This tart heroes a chickpea base instead of a standard pie crust or pastry. Whilst packing a protein punch, the chickpea base also provides a healthy option for both sweet and savoury dishes, including pies, quiches, tarts and slices. Options are endless with a chickpea pastry. Our favourite? A spinach and feta tart.
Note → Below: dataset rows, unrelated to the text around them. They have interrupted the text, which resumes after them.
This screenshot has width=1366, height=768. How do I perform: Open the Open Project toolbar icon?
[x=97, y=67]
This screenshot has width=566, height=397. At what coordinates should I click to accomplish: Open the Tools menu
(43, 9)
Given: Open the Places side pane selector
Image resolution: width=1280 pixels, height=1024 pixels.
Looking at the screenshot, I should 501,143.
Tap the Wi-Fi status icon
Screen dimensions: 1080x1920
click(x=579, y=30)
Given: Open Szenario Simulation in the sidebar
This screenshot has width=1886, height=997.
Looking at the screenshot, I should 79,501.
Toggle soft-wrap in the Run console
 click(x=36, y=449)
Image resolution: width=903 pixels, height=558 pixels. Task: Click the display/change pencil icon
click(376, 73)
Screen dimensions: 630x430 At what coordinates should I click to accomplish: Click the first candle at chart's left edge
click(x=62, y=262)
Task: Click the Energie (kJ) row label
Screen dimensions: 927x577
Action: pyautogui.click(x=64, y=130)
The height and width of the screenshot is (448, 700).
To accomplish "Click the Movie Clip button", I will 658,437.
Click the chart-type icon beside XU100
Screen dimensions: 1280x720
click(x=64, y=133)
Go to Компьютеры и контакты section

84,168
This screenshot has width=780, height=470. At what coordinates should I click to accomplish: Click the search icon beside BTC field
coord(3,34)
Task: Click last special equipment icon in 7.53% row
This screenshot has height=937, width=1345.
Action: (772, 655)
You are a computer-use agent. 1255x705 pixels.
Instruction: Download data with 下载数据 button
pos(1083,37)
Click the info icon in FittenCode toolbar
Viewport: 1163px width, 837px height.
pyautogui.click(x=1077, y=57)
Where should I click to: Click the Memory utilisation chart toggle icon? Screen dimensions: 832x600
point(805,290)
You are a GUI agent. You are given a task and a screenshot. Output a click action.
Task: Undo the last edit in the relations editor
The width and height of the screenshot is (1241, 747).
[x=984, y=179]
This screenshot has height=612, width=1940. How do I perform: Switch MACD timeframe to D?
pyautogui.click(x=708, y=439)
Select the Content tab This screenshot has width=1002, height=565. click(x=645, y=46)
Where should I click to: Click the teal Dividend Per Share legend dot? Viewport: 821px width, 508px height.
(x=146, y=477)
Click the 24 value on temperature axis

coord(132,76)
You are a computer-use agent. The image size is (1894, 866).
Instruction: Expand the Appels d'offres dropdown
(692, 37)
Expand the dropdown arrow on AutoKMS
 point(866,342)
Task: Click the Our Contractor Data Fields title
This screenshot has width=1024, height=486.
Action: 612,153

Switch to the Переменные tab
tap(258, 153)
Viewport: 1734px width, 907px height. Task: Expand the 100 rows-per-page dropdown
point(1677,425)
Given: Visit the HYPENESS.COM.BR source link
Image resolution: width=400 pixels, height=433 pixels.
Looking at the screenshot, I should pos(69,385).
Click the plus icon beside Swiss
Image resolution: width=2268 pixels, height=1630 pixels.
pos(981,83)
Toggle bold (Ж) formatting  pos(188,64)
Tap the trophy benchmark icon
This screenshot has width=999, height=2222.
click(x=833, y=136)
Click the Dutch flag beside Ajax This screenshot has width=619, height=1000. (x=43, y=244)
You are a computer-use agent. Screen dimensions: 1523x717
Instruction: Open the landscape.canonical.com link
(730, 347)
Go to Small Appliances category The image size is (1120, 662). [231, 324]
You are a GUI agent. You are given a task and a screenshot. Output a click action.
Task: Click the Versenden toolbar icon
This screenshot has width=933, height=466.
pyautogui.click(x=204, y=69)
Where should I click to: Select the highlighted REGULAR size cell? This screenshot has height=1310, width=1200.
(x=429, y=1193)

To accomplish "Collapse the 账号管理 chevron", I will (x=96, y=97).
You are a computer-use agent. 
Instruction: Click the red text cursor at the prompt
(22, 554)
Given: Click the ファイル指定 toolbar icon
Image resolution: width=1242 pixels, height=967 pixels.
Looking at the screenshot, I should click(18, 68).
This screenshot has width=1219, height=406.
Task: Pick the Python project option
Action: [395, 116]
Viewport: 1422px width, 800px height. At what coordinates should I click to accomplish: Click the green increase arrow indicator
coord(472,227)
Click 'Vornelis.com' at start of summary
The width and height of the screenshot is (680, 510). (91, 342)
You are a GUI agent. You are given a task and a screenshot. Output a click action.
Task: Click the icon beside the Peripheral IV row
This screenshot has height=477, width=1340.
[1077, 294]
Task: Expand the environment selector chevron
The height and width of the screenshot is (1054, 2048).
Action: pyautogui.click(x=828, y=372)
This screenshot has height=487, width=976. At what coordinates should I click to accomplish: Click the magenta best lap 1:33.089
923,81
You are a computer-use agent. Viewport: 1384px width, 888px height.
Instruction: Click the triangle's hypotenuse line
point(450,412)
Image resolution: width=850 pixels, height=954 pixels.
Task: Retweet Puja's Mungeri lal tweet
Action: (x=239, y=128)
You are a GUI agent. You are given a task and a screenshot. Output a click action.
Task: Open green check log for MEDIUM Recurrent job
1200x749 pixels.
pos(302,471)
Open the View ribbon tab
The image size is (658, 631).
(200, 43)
To make Chickpea Crusted Spinach and Feta Tarts, you will need:
3/4 cup (100g) flour
2 Tbsp olive oil
400g can Watties Chickpeas in Spring Water, drained
1 onion, finely chopped
1 cup tightly packed baby spinach leaves
75g feta, crumbled
3/4 cup trim milk
8 cherry tomatoes, halved
How to Chickpea Crusted Spinach and Feta Tarts:
Preheat oven to 200 degrees Celcius.
Place flour, olive oil and chickpeas into a food processor. Process until the chickpeas are finely chopped and mixture looks like crumbs.
Turn the pastry onto a board and bring it together with your hands. Knead lightly til smooth.
Roll out pastry onto a lightly floured board and line the base and sides of a loose bottom 22cm flan tin. or 6 individual mini flans.
Line the base with baking paper and fill with baking blind beans. Blind bake the pastry for 10 minutes.
Remove the baking beans and paper and return to the oven for a further 3-5 minutes until the surface of the pastry has dried out. Set aside to cool and reduce oven to 180 degrees.
Heat a dash of oil in a saucepan. Add the onion and cook over a medium heat until onion is soft. Place the onion in the base of the flan(s). Top with baby spinach leaves and crumbled feta.
Beat the eggs and milk together, season, then carefully pour into the flan base(s). Top with tomato halves, cut side up. Bake for 25-30 minutes (10 minutes less for the individual flan option) until the egg is set. Stand 5 minutes before serving. Serve with a fresh green salad.
- As an alternative to chickpeas, this recipe also works well with an equal quantity of Watties lentils in springwater.